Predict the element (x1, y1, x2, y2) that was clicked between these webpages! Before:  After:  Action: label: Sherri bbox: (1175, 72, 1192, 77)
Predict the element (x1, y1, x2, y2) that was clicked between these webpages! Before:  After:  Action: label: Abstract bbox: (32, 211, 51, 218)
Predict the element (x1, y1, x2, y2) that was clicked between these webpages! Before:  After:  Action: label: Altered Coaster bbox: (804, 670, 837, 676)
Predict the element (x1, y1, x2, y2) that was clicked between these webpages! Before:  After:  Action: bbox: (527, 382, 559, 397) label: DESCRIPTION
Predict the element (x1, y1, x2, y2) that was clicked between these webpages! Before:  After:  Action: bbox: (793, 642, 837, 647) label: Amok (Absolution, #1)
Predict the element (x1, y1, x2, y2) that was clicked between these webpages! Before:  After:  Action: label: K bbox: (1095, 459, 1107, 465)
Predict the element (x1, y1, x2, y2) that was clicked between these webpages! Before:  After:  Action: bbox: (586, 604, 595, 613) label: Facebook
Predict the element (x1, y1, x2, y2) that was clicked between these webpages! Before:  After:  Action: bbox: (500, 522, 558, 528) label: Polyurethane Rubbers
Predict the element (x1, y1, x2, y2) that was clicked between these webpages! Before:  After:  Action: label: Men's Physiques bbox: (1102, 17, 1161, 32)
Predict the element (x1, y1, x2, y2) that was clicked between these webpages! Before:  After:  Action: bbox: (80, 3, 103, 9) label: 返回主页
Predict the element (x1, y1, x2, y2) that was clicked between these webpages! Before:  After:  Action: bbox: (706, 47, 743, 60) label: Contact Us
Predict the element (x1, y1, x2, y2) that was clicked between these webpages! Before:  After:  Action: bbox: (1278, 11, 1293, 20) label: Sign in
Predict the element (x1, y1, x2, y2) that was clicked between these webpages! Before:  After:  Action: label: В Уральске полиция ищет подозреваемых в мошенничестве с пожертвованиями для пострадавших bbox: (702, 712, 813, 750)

▸ To do
Arrange all the records above as a numbered list, with no blank lines between the items.

▸ Reply
1. Predict the element (x1, y1, x2, y2) that was clicked between these webpages! Before:  After:  Action: label: Sherri bbox: (1175, 72, 1192, 77)
2. Predict the element (x1, y1, x2, y2) that was clicked between these webpages! Before:  After:  Action: label: Abstract bbox: (32, 211, 51, 218)
3. Predict the element (x1, y1, x2, y2) that was clicked between these webpages! Before:  After:  Action: label: Altered Coaster bbox: (804, 670, 837, 676)
4. Predict the element (x1, y1, x2, y2) that was clicked between these webpages! Before:  After:  Action: bbox: (527, 382, 559, 397) label: DESCRIPTION
5. Predict the element (x1, y1, x2, y2) that was clicked between these webpages! Before:  After:  Action: bbox: (793, 642, 837, 647) label: Amok (Absolution, #1)
6. Predict the element (x1, y1, x2, y2) that was clicked between these webpages! Before:  After:  Action: label: K bbox: (1095, 459, 1107, 465)
7. Predict the element (x1, y1, x2, y2) that was clicked between these webpages! Before:  After:  Action: bbox: (586, 604, 595, 613) label: Facebook
8. Predict the element (x1, y1, x2, y2) that was clicked between these webpages! Before:  After:  Action: bbox: (500, 522, 558, 528) label: Polyurethane Rubbers
9. Predict the element (x1, y1, x2, y2) that was clicked between these webpages! Before:  After:  Action: label: Men's Physiques bbox: (1102, 17, 1161, 32)
10. Predict the element (x1, y1, x2, y2) that was clicked between these webpages! Before:  After:  Action: bbox: (80, 3, 103, 9) label: 返回主页
11. Predict the element (x1, y1, x2, y2) that was clicked between these webpages! Before:  After:  Action: bbox: (706, 47, 743, 60) label: Contact Us
12. Predict the element (x1, y1, x2, y2) that was clicked between these webpages! Before:  After:  Action: bbox: (1278, 11, 1293, 20) label: Sign in
13. Predict the element (x1, y1, x2, y2) that was clicked between these webpages! Before:  After:  Action: label: В Уральске полиция ищет подозреваемых в мошенничестве с пожертвованиями для пострадавших bbox: (702, 712, 813, 750)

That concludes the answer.